[The problem]
Count the lines of the entries below that contain the string "Click", treating uppercase and lowercase as distinct. Reply with the number alone.
— start Items —
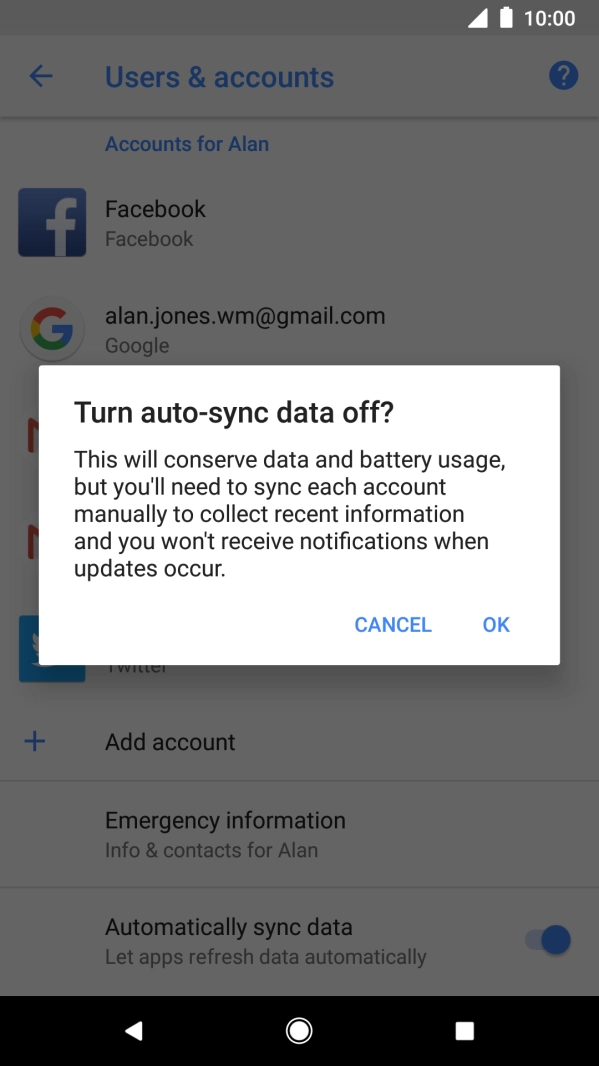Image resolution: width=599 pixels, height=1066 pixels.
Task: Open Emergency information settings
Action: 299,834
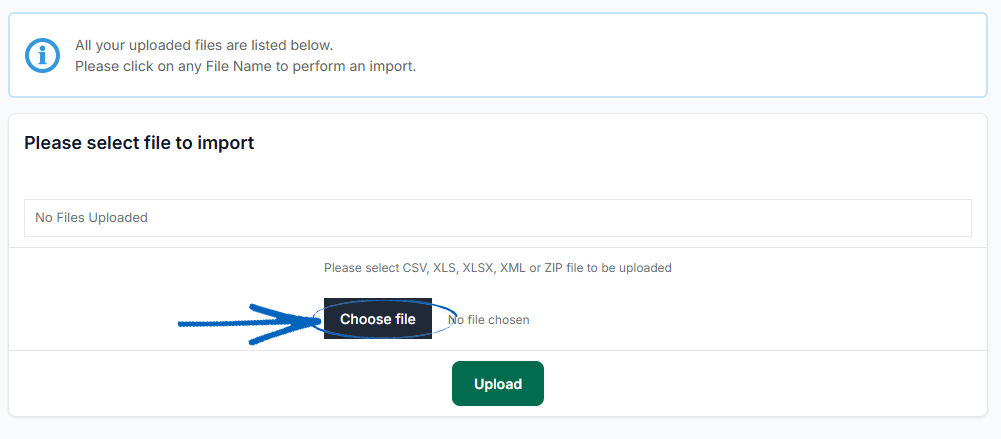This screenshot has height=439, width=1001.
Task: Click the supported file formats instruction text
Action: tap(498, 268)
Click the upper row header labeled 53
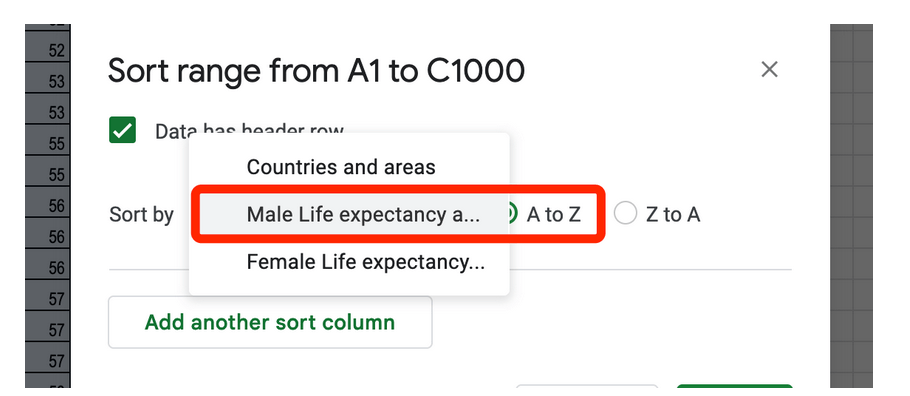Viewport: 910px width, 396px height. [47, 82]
— end Items —
[Written response]
2